= Record extracts =
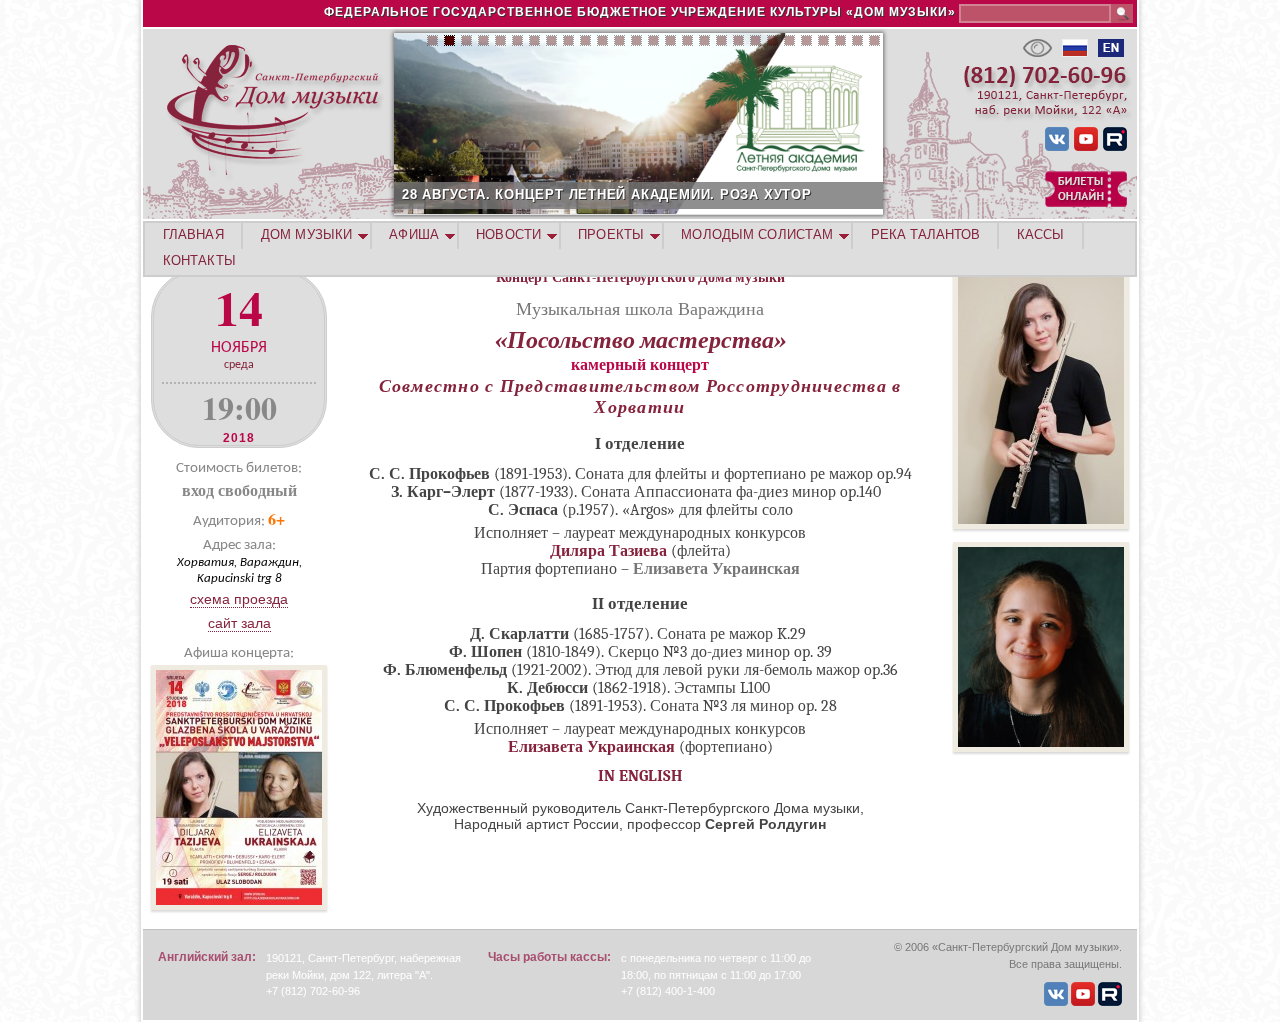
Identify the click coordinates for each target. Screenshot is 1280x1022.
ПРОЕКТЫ (611, 234)
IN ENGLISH (640, 776)
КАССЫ (1041, 234)
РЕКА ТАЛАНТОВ (925, 234)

= Task to carry out =
Everything in the data except the pictures must be retyped exactly.

= Answer to this exercise =
Identify the click coordinates for each target. Screenshot is 1280x1022.
ПРОЕКТЫ (611, 234)
IN ENGLISH (640, 776)
КАССЫ (1041, 234)
РЕКА ТАЛАНТОВ (925, 234)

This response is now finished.